* _Assignment_
Answer these questions from the bioplastic project text:
1. Which four bioplastic recipes does the hypothesis name?
2. About how many metric tons of plastic were produced globally in 2018?
3. What reason does the abstract give for not using bioplastic?

* _Text segment_
+ + + + +

Question

Which bioplastic recipe demonstrates the most effective biodegradability, and how do these results compare across four different bioplastic recipes?

Hypothesis

If four different bioplastic recipes (potato, tapioca, sweet potato, and PLA) are placed in salt water, then the potato-based bioplastic will demonstrate the most effective biodegradability because potato starch is highly hydrophilic and absorbs water quickly, helping it break down faster in salty aquatic environments.

Abstract

• Global production of plastics had increased to around 359 million metric tons in 2018, from 245 million metric tons in 2008
• Expected to be at a triple rate because of the mass demand & consumption of oil
• Despite the mass production of plastics since 1950s, there’s an effective method executed to tackle the disposal issues from plastic waste
• Recycling rate of plastics is rather low compared to the plastics made while most of them are being disposed in the landfills
• Landfills are one of the worst ways to dispose of plastic as they can contaminate both our water and air, and take up our land space to build, garden, and etc.
• The decomposition of plastics is the hardest among all the general commodities such as fruits, papers, leathers and aluminium
• This is because it may continue in the nature for centuries before decaying
• Even though bioplastic is better for the environment, we don’t use it because it’s more expensive

Background Research Questions

1. What are bioplastics and how are they are made?

+ + + + +

* _Entries provided_
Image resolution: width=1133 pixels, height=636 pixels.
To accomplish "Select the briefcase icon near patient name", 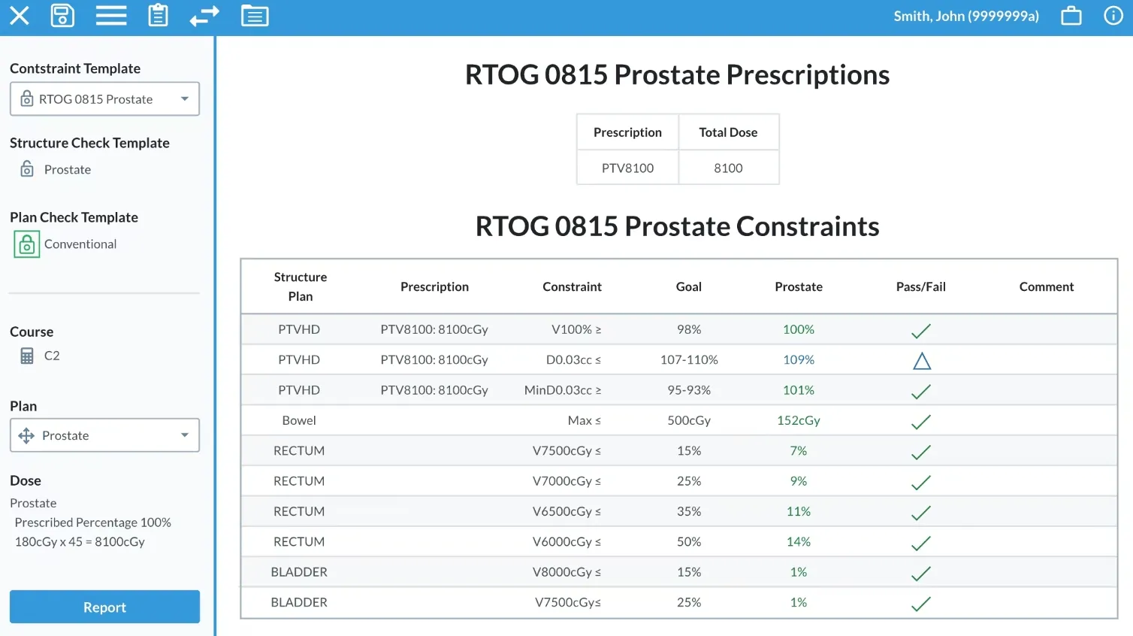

+ + + + +

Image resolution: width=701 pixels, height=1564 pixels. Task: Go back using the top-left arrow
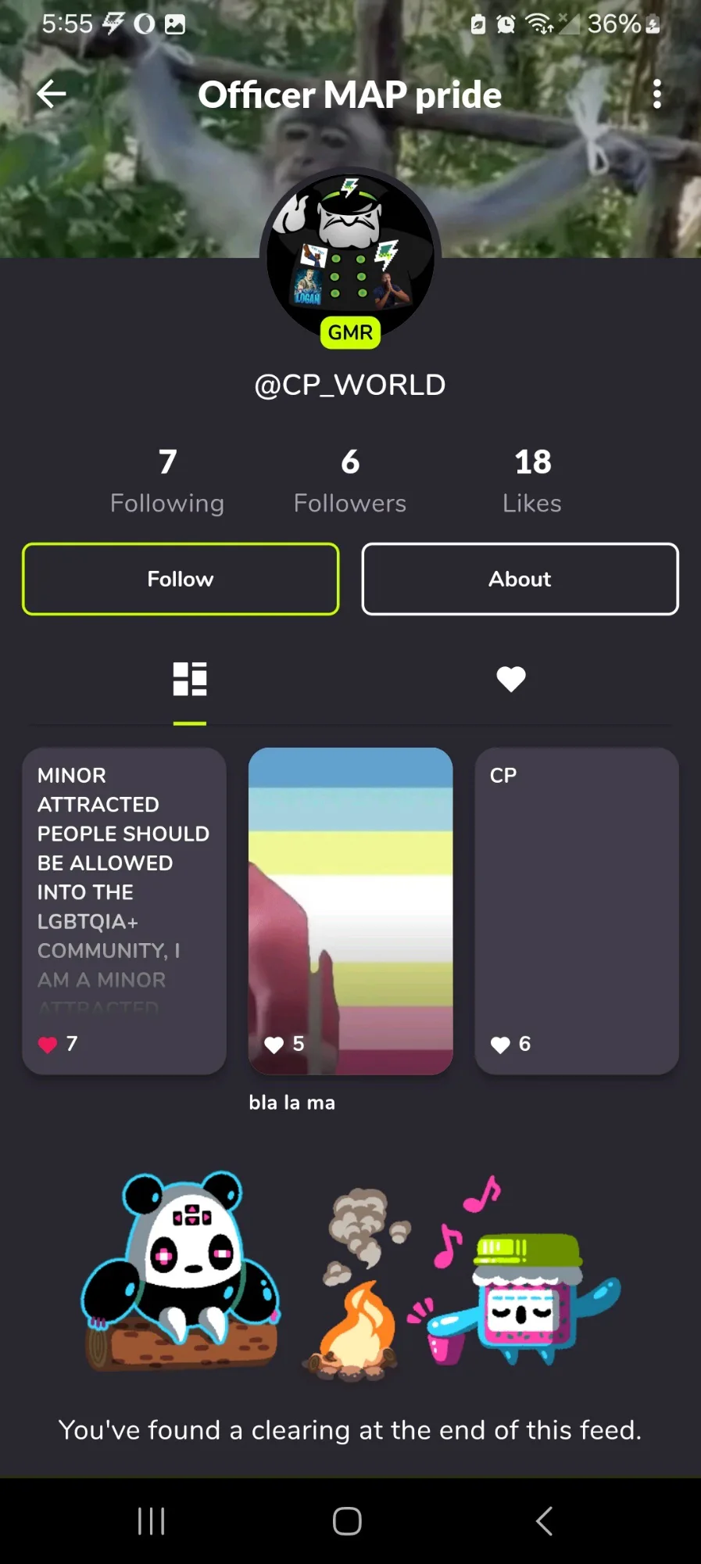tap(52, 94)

+ + + + +

* _Written answer_
1. Potato, tapioca, sweet potato, and PLA.
2. Around 359 million metric tons.
3. It is more expensive.